▶ [WHAT THE TASK ASKS]: For the entries that follow, restate word for word the line containing "Given: Dismiss Notification for 7 days", the line containing "Given: Enable the AnnexM Option checkbox", and every line that lies between them.

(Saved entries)
________________________________________
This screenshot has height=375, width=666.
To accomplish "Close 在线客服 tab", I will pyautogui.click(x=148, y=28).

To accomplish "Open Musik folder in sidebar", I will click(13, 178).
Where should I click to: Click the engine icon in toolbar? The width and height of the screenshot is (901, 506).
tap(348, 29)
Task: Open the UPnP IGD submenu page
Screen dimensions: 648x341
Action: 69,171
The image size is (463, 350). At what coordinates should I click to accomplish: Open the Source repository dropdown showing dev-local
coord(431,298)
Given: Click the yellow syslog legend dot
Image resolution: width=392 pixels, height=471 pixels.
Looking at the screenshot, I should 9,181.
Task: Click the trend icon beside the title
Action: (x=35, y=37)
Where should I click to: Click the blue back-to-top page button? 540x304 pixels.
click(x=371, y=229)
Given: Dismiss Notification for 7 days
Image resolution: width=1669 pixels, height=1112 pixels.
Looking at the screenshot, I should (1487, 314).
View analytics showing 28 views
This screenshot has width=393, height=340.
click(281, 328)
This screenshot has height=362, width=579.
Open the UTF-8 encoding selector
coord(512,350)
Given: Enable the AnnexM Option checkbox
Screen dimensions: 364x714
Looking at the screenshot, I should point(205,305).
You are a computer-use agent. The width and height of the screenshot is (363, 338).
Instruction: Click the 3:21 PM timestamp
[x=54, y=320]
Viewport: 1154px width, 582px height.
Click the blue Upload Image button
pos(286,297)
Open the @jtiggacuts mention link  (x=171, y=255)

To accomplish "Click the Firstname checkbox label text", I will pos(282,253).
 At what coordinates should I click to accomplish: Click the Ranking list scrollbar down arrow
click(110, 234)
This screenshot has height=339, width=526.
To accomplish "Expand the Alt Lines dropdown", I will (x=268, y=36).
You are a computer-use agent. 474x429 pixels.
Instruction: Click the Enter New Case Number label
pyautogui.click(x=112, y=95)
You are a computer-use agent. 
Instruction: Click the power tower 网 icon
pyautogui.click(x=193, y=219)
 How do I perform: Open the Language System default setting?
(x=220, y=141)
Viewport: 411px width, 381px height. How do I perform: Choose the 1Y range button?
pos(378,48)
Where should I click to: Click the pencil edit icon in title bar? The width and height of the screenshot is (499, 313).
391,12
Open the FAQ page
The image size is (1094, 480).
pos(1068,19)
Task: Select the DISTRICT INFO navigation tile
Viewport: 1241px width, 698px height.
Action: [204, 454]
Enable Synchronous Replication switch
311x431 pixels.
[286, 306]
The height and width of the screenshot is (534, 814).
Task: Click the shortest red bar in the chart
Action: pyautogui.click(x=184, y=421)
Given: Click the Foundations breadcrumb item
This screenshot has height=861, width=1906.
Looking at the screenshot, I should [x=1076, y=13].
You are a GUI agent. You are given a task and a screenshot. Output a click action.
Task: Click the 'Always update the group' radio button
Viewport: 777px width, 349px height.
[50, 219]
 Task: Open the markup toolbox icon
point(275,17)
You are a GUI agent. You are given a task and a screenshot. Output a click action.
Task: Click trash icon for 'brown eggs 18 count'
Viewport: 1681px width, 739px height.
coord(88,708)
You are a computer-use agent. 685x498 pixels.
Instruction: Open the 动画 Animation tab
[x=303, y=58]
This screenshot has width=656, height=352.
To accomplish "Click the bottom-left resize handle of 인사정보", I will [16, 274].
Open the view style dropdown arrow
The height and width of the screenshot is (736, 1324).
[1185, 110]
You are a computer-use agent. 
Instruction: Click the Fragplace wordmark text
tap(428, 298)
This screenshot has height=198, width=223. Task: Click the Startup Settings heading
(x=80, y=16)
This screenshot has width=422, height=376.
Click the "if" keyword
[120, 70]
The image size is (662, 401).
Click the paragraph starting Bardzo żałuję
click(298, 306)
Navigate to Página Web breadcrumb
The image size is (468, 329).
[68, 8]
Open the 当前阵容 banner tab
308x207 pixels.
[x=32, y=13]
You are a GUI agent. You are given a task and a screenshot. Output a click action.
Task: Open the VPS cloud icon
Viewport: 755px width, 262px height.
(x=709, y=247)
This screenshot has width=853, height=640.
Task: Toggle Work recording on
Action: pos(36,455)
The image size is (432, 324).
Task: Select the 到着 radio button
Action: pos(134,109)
________________________________________
▶ [OUTPUT BELOW]:
Given: Dismiss Notification for 7 days
Image resolution: width=1669 pixels, height=1112 pixels.
Looking at the screenshot, I should (1487, 314).
View analytics showing 28 views
This screenshot has width=393, height=340.
click(281, 328)
This screenshot has height=362, width=579.
Open the UTF-8 encoding selector
coord(512,350)
Given: Enable the AnnexM Option checkbox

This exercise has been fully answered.